In the last post, I mentioned an exercise that helped shape my approach to lifestyle design: describing your ideal day.
I remember exactly where I did it.
I was on a cross-country flight—upgraded to first class, sunlight pouring in, with just enough space and quiet to think clearly. I decided to map it out.
First, I listed everything I wanted in a day. Then I time-blocked it.
Eight hours for sleep. One hour for personal care. Two hours for meals.
That left eleven hours.
I started with one hour of reading and writing, then an hour of exercise. Two hours for a hike or bike ride with family. One hour for music practice.
Six hours left.
I added two hours in the evening for connection—family, relationships. Two more hours to work on a project I was excited about at the time—what I called a “Spa for the Mind,” inspired by places like Esalen.
That left… two hours.
Two hours for work.

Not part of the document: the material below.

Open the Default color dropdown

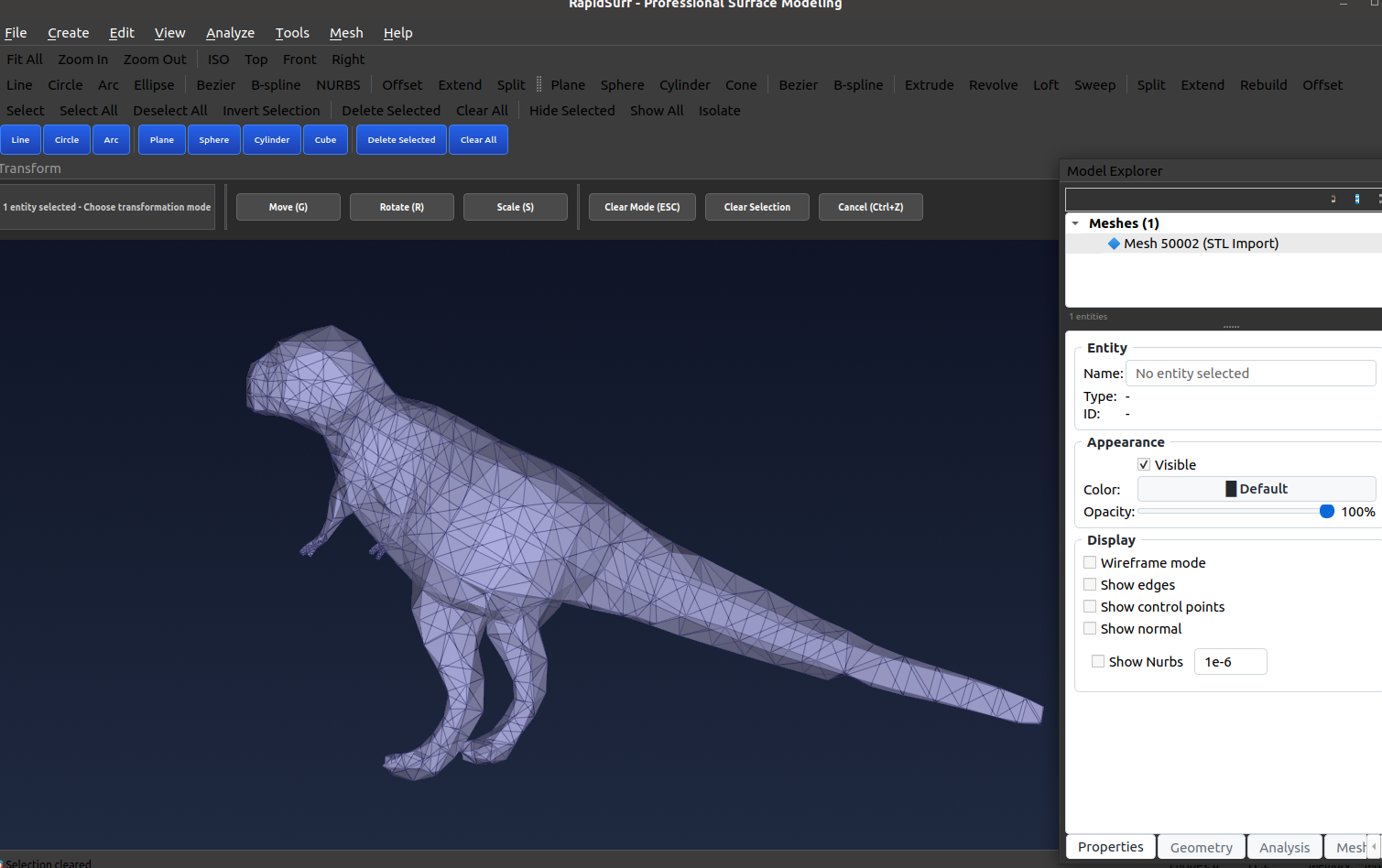pos(1256,488)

For making money.
I remember pausing. Huh.
In my ideal day, paid work barely existed.
At the time, this felt almost absurd. My real life looked nothing like this. If anything, the exercise made me anxious. It highlighted the gap between where I was and how I wanted to live.
But it also revealed something important.
Around that same time, I had asked one of my coaching mentors how many clients he could realistically support. He said about ten. After doing this exercise, that made perfect sense.
So I assigned those final two hours to building a small coaching practice.
Still, the bigger realization lingered: this life required more than better scheduling.
It required freedom.
Not just flexibility—but full control over my time.
I had already been thinking about taking three months off to bike across the U.S. Now it became clearer: I didn’t just need a break from work—I needed a different relationship to work.
Within a couple of years, I found a framework that changed everything: a path to financial independence, where your investments cover your living expenses.
That was the missing piece.
Maybe your ideal day feels unrealistic, too.
But it’s not a fantasy—it’s a signal.
How are you spending your time now?
And what would need to change to live closer to your ideal day?